Che tipo di viaggiatore è?
«Sono una via di mezzo tra un Robinson Crusoe e il globe-trotter super comodo, ma indipendentemente dal luogo che intendo raggiungere più che alla biancheria intima o al dettaglio dell’abbigliamento, non dimentico di portare con me un buon libro. Organizzandomi posso leggere anche sotto le stelle».
C’è un viaggio mitico nello scrigno dei suoi ricordi?
«Di mitico ho solo la memoria della mia Dyane e di quando, appena patentato, mi ha portato incolume fino nel Gargano. Ero partito da Milano, era al mio primo viaggio e l’ho fatto da inesperto e da incosciente. E’ stato lunghissimo e pericoloso, ma è finito bene».
Quale mezzo preferisce per spostarsi?
«Vivo a Milano e certamente in città il meglio lo offre la moto. Senza le due ruote arrivare puntuali oramai è praticamente impossibile».
Il viaggio è mai stato un pretesto per fare collezione di qualcosa?
«No. Come tutti rubo le saponettine dagli alberghi e solitamente non appena rientro a casa le ammonticchio in un cassetto del bagno. Devo averne parecchie, ma mai come il mio amico Mangoni (compagno di Elio al Liceo che venne chiamato nel gruppo a fare se stesso, ndr)».
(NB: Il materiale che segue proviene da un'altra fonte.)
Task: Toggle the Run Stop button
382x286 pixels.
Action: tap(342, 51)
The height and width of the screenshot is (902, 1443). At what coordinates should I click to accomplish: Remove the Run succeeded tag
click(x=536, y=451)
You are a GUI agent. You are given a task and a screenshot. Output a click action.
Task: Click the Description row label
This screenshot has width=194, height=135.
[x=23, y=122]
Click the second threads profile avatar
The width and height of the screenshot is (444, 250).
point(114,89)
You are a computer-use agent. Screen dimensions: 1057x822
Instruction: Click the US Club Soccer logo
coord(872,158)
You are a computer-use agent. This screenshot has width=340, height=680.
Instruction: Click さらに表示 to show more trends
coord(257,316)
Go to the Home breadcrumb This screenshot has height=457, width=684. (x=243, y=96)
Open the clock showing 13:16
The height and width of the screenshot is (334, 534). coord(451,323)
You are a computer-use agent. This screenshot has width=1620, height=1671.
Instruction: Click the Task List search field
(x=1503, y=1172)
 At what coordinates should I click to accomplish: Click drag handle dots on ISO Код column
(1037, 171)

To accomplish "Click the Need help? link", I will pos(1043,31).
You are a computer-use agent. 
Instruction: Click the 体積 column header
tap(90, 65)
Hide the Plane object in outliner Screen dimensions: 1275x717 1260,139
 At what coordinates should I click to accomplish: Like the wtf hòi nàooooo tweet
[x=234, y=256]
Quale continente preferisce?
«Ogni volta che mi sono fatto convincere ad andare all’estero ho provato nostalgia dell’Italia, in special modo di quelle Regioni che si nominano troppo poco quali le Marche, l’Abruzzo e l’Umbria. Sono terre meravigliose e non hanno sufficiente menzione. Si parla molto di più della Toscana e mi piacerebbe rivalutare le terre dove il mio albero genealogico affonda le radici. Parte dei miei nonni e dei miei avi erano marchigiani e parte abruzzesi. L’Umbria la cito perché è lì vicino e trovo che sia altrettanto bella».